In the past twenty years, I went to bookstores awaiting the next publication by this author the same way I used to await the next Gary Snyder book of poetry, Barbara Kingsolver novel, Keith Jarrett recording. I heard him speak live on many occasions and listened to him on tapes/CD’s on many a long car ride. He was a feisty person to interview, turning the questions back to the interviewer and exposing their shaky assumptions. The sharpness of his intellect cut like a sword through murky thinking, always with an impassioned energy and ultimately jovial embrace behind the edge of his complaints.
His name was James Hillman.
Imagine my surprise when I found out accidentally in conversation that he had passed away at 85 years old a few months back in October. How did I miss that news? And why wasn’t it worthy of national attention? And so I imagine the carpenters in the other world “raising high the roof beam” to allow him to pass through. At a time at school when I’m reading to the kids a picture book titled “Americans Who Tell the Truth,” I would hope that a future edition include James Hillman. He didn’t give up his work to feed the poor with Mother Theresa or put on combat fatigues with the next Che Guevara, but within his chosen profession as a Jungian analyst, worked tirelessly to bring conversations up to the next needed level, speaking the truth as he saw it.
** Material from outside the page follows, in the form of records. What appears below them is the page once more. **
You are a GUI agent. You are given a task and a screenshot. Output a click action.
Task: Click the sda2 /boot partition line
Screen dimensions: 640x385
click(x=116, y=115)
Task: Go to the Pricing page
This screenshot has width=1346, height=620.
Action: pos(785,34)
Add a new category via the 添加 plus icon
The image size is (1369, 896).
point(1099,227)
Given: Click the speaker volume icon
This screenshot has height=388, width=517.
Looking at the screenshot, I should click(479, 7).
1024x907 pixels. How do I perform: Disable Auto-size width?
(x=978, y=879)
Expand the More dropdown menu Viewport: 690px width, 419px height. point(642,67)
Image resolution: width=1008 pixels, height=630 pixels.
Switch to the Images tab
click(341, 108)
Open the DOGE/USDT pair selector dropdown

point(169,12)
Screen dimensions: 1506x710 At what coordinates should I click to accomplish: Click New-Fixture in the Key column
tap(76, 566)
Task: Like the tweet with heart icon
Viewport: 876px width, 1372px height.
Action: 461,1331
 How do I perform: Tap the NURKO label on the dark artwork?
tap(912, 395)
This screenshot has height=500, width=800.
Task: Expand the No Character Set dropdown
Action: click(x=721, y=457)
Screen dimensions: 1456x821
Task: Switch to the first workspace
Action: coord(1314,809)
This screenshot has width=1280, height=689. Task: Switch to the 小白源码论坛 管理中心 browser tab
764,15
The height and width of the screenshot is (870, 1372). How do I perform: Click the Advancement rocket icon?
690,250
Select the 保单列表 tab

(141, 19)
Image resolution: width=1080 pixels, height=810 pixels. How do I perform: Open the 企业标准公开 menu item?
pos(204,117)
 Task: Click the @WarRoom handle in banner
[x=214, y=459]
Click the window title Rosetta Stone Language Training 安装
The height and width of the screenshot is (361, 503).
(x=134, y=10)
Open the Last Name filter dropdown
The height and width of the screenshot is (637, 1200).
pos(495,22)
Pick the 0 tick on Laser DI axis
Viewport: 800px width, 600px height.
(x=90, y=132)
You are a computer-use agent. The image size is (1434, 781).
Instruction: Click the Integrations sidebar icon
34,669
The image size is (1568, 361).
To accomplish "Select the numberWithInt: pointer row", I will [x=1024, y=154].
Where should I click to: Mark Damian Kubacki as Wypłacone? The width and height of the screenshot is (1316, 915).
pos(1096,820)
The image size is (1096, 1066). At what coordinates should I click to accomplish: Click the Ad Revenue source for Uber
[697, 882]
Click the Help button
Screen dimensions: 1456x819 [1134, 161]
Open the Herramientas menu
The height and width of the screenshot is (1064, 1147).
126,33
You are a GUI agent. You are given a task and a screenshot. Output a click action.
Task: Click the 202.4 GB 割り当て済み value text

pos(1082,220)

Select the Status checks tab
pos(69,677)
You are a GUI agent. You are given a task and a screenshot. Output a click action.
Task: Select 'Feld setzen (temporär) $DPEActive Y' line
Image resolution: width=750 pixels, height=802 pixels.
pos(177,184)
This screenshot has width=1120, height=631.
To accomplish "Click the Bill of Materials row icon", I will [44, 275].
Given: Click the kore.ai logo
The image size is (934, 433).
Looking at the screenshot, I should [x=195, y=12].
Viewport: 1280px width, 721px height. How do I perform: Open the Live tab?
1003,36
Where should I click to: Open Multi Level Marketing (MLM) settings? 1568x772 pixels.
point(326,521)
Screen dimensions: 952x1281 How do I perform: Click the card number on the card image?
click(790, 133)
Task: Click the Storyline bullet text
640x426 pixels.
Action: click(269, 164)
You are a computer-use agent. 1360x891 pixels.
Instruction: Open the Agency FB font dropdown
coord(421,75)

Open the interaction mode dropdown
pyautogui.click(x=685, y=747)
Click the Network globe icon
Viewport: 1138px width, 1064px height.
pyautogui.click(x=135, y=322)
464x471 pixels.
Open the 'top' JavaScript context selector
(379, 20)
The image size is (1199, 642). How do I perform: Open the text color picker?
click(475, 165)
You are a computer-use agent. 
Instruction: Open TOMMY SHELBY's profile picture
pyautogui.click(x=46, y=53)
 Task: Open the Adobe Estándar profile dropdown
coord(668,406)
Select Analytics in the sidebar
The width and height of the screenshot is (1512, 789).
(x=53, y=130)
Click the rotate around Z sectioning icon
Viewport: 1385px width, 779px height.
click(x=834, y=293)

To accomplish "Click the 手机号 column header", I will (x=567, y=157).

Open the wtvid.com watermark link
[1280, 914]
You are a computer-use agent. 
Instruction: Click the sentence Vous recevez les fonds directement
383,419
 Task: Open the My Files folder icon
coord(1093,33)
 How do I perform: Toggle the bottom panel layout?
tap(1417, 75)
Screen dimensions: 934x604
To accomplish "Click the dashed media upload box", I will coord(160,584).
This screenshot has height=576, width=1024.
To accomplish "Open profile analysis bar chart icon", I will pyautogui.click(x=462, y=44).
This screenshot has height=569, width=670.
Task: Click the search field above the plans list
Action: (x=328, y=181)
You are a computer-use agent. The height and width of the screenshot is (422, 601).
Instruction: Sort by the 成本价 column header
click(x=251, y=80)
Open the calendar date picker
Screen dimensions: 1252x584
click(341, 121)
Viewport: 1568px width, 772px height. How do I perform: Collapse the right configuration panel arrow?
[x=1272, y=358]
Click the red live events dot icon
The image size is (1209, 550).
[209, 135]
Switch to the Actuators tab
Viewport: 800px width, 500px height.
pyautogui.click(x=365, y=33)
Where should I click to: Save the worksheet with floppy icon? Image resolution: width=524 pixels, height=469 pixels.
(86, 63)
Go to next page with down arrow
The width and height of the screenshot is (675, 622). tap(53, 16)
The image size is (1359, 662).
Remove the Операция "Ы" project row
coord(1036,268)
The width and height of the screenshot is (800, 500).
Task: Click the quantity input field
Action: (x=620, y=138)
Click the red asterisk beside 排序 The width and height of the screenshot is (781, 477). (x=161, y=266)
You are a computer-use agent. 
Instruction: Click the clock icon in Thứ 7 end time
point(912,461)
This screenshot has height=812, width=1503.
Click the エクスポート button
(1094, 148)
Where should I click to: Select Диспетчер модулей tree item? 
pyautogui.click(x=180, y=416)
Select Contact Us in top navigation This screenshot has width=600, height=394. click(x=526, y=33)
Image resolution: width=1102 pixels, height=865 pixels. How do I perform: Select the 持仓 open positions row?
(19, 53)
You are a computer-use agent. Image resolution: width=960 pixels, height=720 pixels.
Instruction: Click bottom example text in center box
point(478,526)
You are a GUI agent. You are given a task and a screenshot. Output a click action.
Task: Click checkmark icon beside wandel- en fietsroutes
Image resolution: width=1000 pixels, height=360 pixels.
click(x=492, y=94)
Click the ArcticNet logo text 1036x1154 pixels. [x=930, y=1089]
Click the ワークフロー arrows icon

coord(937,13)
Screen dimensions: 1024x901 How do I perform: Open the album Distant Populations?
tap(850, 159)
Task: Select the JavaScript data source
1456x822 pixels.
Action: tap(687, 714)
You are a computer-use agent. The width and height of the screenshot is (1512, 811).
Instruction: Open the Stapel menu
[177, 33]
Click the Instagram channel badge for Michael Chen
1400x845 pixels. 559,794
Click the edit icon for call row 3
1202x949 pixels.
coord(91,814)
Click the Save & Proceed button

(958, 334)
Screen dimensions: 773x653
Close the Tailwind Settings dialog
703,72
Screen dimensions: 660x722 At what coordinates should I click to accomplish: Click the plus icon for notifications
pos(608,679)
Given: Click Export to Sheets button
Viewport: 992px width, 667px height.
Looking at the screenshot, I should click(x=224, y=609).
Amongst his many books are the collection of poetry inspired by the “men’s movement,” The Rag and Bone Shop of the Heart, (written along with his friends Robert Bly and Michael Meade), The Force of Character dealing with aging, his difficult last book, The Terrible Love of War and what I consider one of the most remarkable of his or anyone’s books and one that landed him on Oprah—The Soul’s Code.
This last book is a modern re-interpretation of an ancient understanding that we are born with an invisible twin, a daimon who presents the central image of our incarnation, our particular purpose for being born, and if we pay attention properly, guides us to fulfill it. Hillman challenges the Freudian idea that we adults are dealing with the psychological fall-out of our childhood experiences and traumas that shaped us into who we are and suggests that life is lived backwards, that our childhood helps reveal the image we are moving toward that is present with us at our birth. He gives an example of how classical psychology interprets the shy boy named Manolete as becoming a bullfighter to compensate for his childhood shyness. Instead he suggests that as a child, Manolete already knew his destiny and wouldn’t you be hiding behind your mother’s skirts if you knew a ferocious bull awaited you some years down the line?
Hillman’s range and depth of ideas were so large and all-encompassing that my hope of including quotes and such in this modest memorial simply can’t happen in this small Blog format. So for now, 9 bows to this man who elevated intellect one notch higher, always keeping it connected to heart and soul and culture and caring. Raise high the roof beam, carpenters. A great man is passing through.